**SHORT EXERCISE**.
Please turn the records from the line with "The height and" to the line with "(x=153, y=647)" into a Markdown table with the columns Row and Line, numbering each line and skipping blank ones. Leave the pictures out of the table.

**TASK INPUT**.
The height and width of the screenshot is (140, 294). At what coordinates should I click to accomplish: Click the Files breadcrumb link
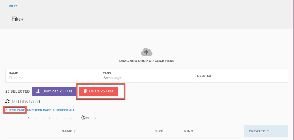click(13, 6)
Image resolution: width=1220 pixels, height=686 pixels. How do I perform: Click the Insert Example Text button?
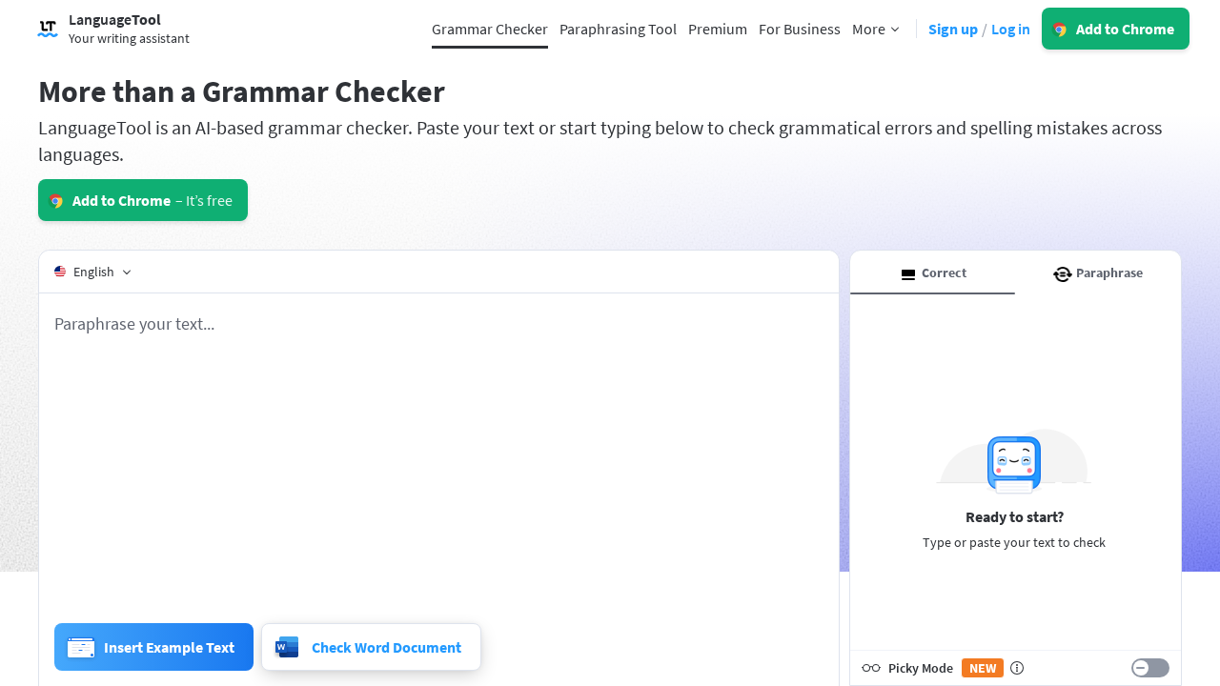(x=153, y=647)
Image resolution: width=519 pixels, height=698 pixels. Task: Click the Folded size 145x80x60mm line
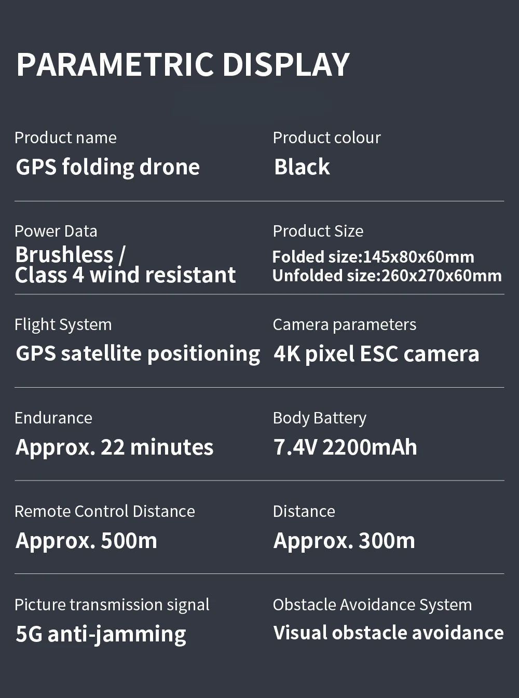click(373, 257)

* * *

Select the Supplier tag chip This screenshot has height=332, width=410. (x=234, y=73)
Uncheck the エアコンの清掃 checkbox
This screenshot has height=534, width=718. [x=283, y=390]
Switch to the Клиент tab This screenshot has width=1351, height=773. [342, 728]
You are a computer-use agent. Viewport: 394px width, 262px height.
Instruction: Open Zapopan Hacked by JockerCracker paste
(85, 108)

...

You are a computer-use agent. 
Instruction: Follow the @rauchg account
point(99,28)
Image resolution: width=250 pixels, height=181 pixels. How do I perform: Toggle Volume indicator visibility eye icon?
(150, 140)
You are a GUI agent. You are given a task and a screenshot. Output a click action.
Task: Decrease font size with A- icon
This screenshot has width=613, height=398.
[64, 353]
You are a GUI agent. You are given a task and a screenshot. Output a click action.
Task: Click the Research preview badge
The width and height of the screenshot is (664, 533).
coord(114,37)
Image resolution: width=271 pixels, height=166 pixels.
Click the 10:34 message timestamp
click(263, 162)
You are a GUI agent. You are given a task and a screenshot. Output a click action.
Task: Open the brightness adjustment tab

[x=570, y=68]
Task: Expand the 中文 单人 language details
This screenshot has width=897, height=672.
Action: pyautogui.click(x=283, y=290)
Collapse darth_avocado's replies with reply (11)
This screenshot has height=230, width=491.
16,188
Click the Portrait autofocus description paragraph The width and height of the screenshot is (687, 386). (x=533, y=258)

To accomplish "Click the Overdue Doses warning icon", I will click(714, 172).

**FINAL ANSWER**.
| Row | Line |
|---|---|
| 1 | The height and width of the screenshot is (140, 294). At what coordinates should I click to accomplish: Click the Files breadcrumb link |
| 2 | click(13, 6) |
| 3 | Image resolution: width=1220 pixels, height=686 pixels. How do I perform: Click the Insert Example Text button? |
| 4 | (x=153, y=647) |